[BRIEF]: Using the data below, show every line where the word "agent" occurs.

Stored items
....
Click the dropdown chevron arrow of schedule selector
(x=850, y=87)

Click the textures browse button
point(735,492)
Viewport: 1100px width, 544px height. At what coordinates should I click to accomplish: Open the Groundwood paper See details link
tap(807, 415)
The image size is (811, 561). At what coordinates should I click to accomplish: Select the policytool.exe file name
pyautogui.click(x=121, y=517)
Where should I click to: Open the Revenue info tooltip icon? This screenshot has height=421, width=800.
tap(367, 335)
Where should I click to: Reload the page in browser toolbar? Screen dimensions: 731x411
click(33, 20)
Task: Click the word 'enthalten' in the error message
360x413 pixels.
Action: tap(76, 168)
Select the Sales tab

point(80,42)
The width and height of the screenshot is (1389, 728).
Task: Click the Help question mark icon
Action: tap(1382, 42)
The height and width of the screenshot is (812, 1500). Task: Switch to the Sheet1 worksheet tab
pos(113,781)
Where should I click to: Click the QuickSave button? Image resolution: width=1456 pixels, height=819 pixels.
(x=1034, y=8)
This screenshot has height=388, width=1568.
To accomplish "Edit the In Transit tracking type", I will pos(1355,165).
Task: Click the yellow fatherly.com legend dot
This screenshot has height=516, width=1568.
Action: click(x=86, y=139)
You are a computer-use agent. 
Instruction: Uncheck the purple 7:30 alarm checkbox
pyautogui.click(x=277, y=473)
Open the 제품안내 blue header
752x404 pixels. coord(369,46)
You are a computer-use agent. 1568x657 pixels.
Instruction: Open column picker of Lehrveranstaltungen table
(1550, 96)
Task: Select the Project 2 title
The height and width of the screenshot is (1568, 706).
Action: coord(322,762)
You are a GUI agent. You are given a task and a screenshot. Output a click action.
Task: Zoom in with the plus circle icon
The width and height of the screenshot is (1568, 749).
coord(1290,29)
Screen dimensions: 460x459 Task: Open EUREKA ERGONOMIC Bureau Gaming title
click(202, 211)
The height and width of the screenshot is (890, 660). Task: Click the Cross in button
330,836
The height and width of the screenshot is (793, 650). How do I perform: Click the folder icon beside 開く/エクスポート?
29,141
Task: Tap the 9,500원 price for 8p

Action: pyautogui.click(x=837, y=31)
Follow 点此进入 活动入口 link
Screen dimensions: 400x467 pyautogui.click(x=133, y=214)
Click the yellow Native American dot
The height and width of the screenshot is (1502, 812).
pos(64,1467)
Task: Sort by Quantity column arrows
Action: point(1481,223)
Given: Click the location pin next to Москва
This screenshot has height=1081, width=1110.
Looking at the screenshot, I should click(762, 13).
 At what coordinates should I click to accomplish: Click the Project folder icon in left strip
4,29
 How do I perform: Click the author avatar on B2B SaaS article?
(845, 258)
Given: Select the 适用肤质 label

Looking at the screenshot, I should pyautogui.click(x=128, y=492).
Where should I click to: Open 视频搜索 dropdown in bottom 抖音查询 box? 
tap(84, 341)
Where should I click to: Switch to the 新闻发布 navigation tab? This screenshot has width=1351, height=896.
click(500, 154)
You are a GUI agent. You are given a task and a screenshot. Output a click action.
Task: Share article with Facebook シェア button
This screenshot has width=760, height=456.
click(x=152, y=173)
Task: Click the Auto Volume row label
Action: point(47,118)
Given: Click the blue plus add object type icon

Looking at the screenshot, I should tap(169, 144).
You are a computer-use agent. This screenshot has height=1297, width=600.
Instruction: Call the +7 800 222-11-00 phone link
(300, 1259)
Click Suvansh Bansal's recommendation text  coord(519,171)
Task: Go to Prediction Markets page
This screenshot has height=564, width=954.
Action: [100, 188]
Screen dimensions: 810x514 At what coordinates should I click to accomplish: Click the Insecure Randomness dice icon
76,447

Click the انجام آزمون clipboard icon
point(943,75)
....
[RESPONSE AREA]:
You are a computer-use agent. 
You are a computer-use agent. 1568x657 pixels.
You are a GUI agent. You are given a task and a screenshot. Output a click action.
You are a GUI agent. You are given a task and a screenshot. Output a click action.
You are a computer-use agent. This screenshot has height=1297, width=600.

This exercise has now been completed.